The last two nights of our week at the Atlantis, I actually pushed the mic aside, simply unable to sing. And resting for the majority of a week in the trailer in Sun Valley did little to help. But my good friends Jeremy and Alison came to my rescue with the leftovers of a bottle of antibiotics that Alison had been prescribed for a sinus infection of her own, delivered to me at The Alley in Sparks, where Jeremy’s band Envirusment laid out a killer set of tunes along with three other bands. But the antibiotics weren’t able to bring my voice back for my next gig at Casino Fandango, where their soundtech Merrell (who also happens to be the casino’s entertainment director) said that my voice wasn’t anywhere close to being up to snuff. Mike and Arthur were soldiering on just fine without me, but the lack of the third voice in the group was noticeable, and things just didn’t sound right.
Meanwhile, Joy was doing what she could to help from up in Port Angeles, getting me an appointment at the Volunteers In Medicine clinic there to try to get me some sort of help. Unfortunately, the appointment wouldn’t be until March 27th, and I had a gig with Ron DeFrang and the boys the night before the gig. So when it became clear to her that I wasn’t getting any better, she pretty much dragged me by my hair to the ER at Olympic Medical Center, where a patient and understanding doctor heard my case and immediately prescribed me a course of Zithromax to clear up the infection. The downside to this was that the visit will likely cost me hundreds of dollars that I don‘t even have. Bankruptcy, here I come.

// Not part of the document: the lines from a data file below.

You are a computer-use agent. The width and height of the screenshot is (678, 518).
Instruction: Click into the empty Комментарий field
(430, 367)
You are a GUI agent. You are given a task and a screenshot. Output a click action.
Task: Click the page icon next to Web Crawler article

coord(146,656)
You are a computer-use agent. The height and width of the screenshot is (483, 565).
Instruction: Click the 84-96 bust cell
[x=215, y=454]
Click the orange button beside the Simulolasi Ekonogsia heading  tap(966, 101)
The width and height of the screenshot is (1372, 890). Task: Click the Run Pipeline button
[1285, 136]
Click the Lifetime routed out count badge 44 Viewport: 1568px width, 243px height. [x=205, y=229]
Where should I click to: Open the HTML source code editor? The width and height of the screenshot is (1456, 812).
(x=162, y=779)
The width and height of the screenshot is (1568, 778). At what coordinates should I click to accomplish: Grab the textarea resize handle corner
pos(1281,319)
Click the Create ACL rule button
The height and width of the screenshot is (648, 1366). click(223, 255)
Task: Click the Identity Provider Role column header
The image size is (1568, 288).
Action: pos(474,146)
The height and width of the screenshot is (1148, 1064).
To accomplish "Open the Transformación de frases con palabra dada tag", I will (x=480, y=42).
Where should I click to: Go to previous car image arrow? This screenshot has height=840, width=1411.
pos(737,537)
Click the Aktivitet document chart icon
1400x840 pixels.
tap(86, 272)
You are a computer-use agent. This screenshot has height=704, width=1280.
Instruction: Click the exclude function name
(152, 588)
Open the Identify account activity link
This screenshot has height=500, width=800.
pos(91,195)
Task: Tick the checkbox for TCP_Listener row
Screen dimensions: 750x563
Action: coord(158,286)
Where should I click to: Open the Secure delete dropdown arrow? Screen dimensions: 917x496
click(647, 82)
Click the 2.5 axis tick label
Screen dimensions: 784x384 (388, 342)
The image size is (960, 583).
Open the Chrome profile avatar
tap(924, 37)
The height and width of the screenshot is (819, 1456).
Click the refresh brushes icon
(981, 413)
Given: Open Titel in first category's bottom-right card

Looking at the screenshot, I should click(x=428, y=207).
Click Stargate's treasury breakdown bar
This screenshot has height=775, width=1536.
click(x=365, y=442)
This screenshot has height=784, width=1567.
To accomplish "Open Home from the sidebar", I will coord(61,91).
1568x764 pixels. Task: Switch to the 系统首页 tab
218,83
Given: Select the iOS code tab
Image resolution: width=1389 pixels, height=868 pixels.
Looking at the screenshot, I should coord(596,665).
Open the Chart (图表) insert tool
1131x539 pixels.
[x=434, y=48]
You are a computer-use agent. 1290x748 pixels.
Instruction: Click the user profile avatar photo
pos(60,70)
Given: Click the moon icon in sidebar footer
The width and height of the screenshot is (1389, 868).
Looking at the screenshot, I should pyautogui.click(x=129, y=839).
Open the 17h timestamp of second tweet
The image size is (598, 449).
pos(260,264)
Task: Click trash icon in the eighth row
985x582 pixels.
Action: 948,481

But I shouldn’t complain too much. While I made it through the gig with the boys, something just wasn’t…. right. Ron didn’t look good at all, like he’d just rolled out of bed to make it to the gig, and had to convince me to keep from stopping the gig after two sets because I’d seen him back behind R Bar, looking for all the world like he was going to keel over right there and then. And his girlfriend Angela arrived, she was crying constantly, looking as though her heart had just been torn out. They haven’t been together for all that long, and she’s less than half his age. But she cares very much for the old galoot, and seeing her looking as sad and pale as she was (not to mention noticing the smell of vomit on her, whose it was I couldn’t tell you), I have to admit that I’m more than a little worried myself. Everyone noticed how frail and weak he seemed, from those of us onstage to the staff at the bar. They were happy to have us there, and were more than happy to have us come back again, but I told them that I wanted to make sure that Ron was alright before committing to another date.
In so many words, I’d rather play with the old fart than in his memory. I’ve already lost too many friends recently, and I’m not ready to lose another.